Suwon’s traditional Nam-mun Market a Korean treat

Suwon galbi; Photo courtesy of Suwon city hall
Suwon galbi; Photo courtesy of Suwon city hall

Suwon’s traditional Nam-mun Market a Korean treat

by ChiHon Kim
Stripes Korea

For tourists seeking to sample street food and eat like a local, a stop at Nam-mun Market, near Suwon Hwaseong, is a must.

This is Suwon’s largest traditional market, covering a total area of 164 square meters and featuring over 80 kiosks selling a variety of food and goods. The market, once divided into nine markets, including Jidong market, was integrated under the name Nam-mun last year, but many locals still use the old names.

Suwon, which had the biggest cattle market from the Joseon Dynasty (1392 -1897) to the 1940s, now relies on its many galbi restaurants and is the place for visitors seeking out the signature dish. For specialty galbi, upscale restaurants Gabojung, Bonsuwon and Silla Galbi, are well-known for serving high-quality beef with a well-seasoned, deep and rich taste profile. Unsurprisingly, indulging at these restaurants will cost you (from $20-50 for one person) since the galbi made of Hanwoo (Korean beef) is considered a premium delicacy.

For those seeking a local food experience that is easier on the wallet, head to traditional markets near the fortress only a short 5-minute walk away.

Sundae gukbap - Korean blood sausage rice soup

During my visit to Suwon Hwaseong, I decided to take a break at the market and explore. At the entrance of Jidong Market, a crowd was gathered around a steaming dumpling stand trying to appease their hunger with mandu, Korean for dumplings. The dumpling skin was very chewy, and the filling had an interesting taste with its various ingredients mixed up with Kimchi. You’ll also find dumplings filled with beef or pork, ginger and garlic at the market. If you prefer fried dumplings, Boyeong, Boyong or Suwon mandu shops would be a good option for a quick bite.

Available data:
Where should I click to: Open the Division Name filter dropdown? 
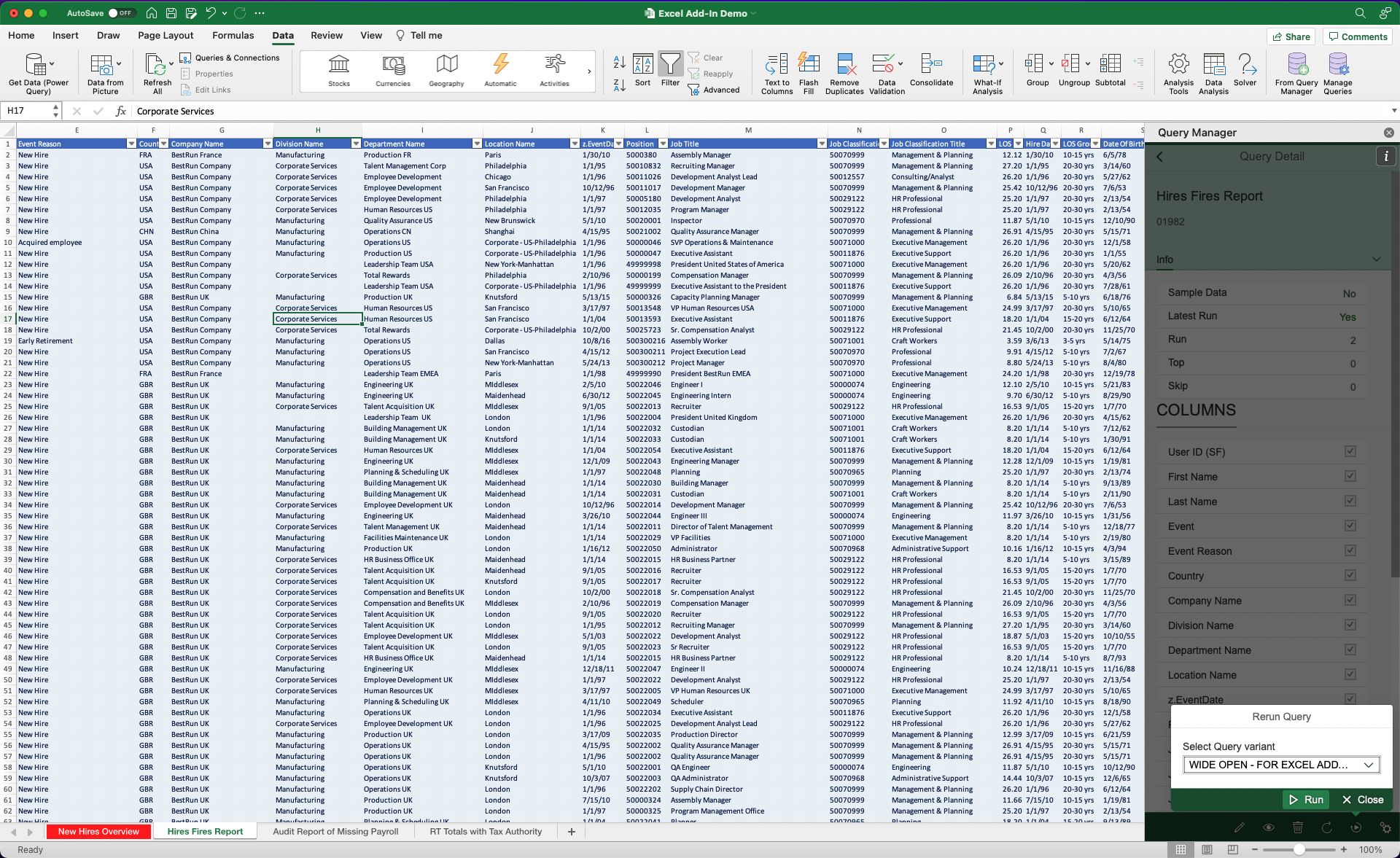pyautogui.click(x=356, y=144)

Tasks to carry out:
- 1) Answer the following questions using the Nam-mun Market article.
(a) How many kiosks does Nam-mun Market feature?
(b) Over what period did Suwon have the biggest cattle market?
(c) How far are the traditional markets from the fortress on foot?
- 2) Print the passage of the Nam-mun Market article starting at "Suwon, which had" and ending at "a premium delicacy.".

In response:
- 1)
(a) Over 80 kiosks.
(b) From the Joseon Dynasty (1392–1897) to the 1940s.
(c) A short 5-minute walk.

- 2)
Suwon, which had the biggest cattle market from the Joseon Dynasty (1392 -1897) to the 1940s, now relies on its many galbi restaurants and is the place for visitors seeking out the signature dish. For specialty galbi, upscale restaurants Gabojung, Bonsuwon and Silla Galbi, are well-known for serving high-quality beef with a well-seasoned, deep and rich taste profile. Unsurprisingly, indulging at these restaurants will cost you (from $20-50 for one person) since the galbi made of Hanwoo (Korean beef) is considered a premium delicacy.